#### WORK REQUEST:
Show every line in the records below that contains the word "chevron".
:: PROVIDED MATERIAL
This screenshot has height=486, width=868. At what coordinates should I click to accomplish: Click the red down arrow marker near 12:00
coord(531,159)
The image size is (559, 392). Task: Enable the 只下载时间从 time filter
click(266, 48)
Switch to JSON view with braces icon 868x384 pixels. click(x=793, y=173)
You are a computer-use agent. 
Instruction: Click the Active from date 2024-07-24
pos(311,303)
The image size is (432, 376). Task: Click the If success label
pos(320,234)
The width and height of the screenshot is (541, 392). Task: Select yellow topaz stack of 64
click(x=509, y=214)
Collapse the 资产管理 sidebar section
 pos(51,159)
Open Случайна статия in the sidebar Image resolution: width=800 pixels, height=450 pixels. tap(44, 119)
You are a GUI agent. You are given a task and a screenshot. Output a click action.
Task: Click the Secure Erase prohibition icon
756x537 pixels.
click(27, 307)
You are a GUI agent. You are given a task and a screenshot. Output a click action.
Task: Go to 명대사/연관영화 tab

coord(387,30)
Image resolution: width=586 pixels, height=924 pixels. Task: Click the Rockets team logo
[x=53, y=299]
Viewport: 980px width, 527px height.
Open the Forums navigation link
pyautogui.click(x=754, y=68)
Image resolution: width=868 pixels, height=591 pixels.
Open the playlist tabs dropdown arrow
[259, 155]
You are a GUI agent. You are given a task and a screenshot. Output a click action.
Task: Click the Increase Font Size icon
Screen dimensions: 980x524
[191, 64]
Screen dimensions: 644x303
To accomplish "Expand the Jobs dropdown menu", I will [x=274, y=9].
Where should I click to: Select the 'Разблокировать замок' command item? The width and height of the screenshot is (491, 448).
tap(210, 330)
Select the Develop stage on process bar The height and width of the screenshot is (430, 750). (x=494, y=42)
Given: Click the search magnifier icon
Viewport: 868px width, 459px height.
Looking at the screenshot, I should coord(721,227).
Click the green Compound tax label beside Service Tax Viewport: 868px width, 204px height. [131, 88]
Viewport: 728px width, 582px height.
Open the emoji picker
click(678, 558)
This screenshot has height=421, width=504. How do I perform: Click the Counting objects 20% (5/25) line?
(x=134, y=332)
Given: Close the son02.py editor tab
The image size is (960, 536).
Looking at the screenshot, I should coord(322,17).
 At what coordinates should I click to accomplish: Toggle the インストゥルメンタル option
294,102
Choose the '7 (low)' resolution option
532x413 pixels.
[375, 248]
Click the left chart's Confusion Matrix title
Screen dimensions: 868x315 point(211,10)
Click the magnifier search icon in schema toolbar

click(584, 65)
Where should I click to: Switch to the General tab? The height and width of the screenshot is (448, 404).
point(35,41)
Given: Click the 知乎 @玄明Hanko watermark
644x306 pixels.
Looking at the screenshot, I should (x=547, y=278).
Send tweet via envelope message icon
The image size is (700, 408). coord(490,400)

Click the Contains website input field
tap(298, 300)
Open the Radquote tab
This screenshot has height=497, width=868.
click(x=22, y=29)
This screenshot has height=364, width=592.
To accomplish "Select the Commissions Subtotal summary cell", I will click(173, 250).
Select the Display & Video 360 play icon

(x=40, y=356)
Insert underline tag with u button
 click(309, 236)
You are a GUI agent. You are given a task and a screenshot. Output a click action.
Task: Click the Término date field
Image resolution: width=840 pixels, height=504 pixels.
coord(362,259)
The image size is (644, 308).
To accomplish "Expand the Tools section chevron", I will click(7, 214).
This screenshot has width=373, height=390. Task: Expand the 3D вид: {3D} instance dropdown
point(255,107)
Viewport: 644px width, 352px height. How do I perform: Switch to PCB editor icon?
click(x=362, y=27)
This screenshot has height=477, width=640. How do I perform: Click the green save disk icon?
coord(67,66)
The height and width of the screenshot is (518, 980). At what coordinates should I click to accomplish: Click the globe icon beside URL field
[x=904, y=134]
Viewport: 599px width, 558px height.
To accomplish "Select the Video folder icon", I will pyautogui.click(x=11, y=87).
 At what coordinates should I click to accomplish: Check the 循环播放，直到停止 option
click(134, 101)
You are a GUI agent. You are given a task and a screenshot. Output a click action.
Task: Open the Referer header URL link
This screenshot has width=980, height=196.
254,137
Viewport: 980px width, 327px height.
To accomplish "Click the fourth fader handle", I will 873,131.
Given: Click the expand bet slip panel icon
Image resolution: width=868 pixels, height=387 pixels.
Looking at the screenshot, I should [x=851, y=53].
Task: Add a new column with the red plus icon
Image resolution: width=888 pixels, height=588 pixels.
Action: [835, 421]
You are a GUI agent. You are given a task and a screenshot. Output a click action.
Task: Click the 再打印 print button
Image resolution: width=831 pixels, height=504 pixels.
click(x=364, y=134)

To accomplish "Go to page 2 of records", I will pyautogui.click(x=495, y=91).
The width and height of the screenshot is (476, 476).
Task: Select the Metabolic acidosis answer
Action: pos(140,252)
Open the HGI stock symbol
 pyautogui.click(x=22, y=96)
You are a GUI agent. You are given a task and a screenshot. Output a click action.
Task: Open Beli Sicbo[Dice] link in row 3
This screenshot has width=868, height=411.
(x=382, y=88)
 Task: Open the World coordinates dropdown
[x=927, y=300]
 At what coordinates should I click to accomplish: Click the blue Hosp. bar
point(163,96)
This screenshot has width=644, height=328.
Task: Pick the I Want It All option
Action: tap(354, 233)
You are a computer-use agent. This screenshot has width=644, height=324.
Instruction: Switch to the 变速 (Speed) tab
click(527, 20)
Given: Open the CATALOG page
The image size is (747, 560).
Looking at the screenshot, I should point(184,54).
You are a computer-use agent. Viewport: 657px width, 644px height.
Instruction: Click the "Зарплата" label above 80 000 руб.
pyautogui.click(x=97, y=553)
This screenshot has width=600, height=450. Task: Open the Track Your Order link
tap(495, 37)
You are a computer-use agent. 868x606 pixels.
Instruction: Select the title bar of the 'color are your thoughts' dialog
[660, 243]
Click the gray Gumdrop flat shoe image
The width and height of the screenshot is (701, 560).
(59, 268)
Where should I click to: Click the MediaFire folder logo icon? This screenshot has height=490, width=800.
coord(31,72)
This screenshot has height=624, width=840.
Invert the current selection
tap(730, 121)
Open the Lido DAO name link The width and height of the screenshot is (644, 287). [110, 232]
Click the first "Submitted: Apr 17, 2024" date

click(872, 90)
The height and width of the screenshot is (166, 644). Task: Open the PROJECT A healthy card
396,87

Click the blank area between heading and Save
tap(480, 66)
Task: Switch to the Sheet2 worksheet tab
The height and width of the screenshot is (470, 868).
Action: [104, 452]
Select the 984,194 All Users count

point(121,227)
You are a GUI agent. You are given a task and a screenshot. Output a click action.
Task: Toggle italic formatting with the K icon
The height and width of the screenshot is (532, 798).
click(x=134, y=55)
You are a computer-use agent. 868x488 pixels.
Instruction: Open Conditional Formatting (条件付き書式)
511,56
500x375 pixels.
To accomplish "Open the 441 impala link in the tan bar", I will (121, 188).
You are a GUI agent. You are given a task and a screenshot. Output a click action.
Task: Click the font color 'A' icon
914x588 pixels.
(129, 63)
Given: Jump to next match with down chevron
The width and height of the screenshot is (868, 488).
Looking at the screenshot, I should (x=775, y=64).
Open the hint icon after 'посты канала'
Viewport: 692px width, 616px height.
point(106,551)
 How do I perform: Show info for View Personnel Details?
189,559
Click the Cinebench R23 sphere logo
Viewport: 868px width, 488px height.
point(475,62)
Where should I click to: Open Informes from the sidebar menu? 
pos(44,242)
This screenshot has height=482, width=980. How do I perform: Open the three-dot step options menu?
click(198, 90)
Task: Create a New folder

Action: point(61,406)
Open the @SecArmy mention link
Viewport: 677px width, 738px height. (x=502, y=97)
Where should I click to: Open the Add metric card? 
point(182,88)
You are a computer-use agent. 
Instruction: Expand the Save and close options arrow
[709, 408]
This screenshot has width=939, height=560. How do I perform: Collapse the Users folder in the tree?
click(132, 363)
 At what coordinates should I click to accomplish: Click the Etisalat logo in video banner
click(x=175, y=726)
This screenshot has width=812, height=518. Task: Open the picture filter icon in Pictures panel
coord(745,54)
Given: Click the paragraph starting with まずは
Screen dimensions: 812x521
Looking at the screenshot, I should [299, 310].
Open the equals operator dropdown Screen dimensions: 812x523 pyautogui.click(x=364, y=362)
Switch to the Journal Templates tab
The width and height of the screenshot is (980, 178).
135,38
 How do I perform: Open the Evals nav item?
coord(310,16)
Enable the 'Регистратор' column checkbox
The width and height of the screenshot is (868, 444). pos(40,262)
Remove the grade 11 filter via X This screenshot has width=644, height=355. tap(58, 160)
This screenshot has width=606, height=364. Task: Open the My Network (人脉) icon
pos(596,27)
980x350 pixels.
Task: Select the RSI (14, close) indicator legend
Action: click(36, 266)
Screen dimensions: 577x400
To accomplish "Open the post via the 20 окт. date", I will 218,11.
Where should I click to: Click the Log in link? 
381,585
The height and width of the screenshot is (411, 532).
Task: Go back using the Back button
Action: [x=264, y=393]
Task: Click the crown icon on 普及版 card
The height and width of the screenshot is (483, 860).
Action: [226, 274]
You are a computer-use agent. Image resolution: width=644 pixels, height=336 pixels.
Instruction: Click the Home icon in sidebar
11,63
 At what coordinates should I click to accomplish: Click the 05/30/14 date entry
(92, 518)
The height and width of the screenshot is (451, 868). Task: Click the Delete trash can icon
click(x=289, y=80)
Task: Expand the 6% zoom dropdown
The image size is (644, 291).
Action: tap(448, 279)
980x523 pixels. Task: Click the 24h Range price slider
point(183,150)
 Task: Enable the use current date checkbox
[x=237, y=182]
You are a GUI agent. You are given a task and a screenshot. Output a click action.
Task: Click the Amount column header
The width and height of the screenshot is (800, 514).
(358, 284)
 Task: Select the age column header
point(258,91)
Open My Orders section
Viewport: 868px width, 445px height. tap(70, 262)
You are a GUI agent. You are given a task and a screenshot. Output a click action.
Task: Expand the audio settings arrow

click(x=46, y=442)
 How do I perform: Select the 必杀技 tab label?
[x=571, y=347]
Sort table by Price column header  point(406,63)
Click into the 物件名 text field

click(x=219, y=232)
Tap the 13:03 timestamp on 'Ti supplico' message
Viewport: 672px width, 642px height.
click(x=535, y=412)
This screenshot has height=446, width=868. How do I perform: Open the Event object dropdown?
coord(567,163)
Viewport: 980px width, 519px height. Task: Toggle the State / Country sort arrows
::::
#### PROBLEM SOLUTION:
To accomplish "Expand the Tools section chevron", I will click(7, 214).
Given: Jump to next match with down chevron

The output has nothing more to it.